Patient Safety Dilemma

Elective surgery is defined as surgical treatments which are not emergent or life threatening.   Elective surgery is often scheduled at the convenience of the patient, surgeon or based on operating room availability.   It may also be rescheduled for a variety of reasons.   I repeat, surgery can be rescheduled, even though it may present a major inconvenience to everyone involved.

Last week a patient came into my clinic to have breast enlargement surgery.   I knew there was a problem immediately when I approached the preoperative examination room and noticed the lights had been dimmed in the room.   When I entered, the patient was not looking well.     She did not have a smile on her face, her eyes were not bright, and her speech was slow and deliberate.   She told me she had a bad headache and felt sick to her stomach.   In other words she did not look or feel well.   She told me both of her friends had taken time off work to care for her after surgery.   She had also taken time off work to have the surgery and recover.   She wanted to proceed with the surgery, stating that she thought she would feel better after this (surgery) was all over.   She attributed her condition to premenstrual symptoms.  I faced a significant financial loss, but I did not hesitate to cancel her surgery that morning.   How should I have advised her?   Should I have accommodated her wishes?  Should I take the chance that she might have a serious neurologic event (stroke or aneurysm) during anesthesia?   Should I take the chance that she might vomit after surgery, causing bleeding around an implant, resulting in the possibility of subsequent capsular contracture or severe hardness?

I chose to postpone her surgery.   To my surprise, both of her friends breathed a huge sigh of relief when I told them of my decision!   They even tried to talk her out of going to my office, being that sick.   They were very relieved after the cancellation and I received profuse thanks from them.

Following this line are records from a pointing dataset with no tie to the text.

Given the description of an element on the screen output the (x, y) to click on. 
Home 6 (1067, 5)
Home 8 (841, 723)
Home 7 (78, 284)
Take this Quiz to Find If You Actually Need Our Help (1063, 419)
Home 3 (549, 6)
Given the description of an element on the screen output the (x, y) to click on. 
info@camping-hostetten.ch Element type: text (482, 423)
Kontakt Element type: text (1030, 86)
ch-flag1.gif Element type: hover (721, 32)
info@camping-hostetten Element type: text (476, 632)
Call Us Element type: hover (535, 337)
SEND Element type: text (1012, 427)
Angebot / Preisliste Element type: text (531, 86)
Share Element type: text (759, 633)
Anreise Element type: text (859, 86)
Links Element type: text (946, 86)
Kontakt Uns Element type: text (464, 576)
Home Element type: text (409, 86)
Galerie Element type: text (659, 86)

I believe patient safety should be the first priority when it comes to the practice of medicine and to me it is.   There is no justifiable argument when it comes to patient safety.   Anything which increases the risk of complications during surgery or after surgery leads to the necessity for rescheduling the surgery and sometimes the cancelling of surgery altogether.   The economic downside is considerable.   The operating room has committed medical supplies and personnel valued at hundreds of dollars, the patient has taken time off work, the patient’s friends may have taken time off work to provide care, and the surgeon has reserved time in his or her schedule to do the surgery, the surgery must be rescheduled or cancelled when there is any problem discovered during the preoperative period.   Remember the preoperative period extends all the way up to the moment the surgery begins (when the skin is cut).

As it turned out, her headache went away the next day.   She came back a week later and had the surgery.   However, this time before surgery, she was her normal and smiling self.  She has had no difficulty with recovery and is doing well now.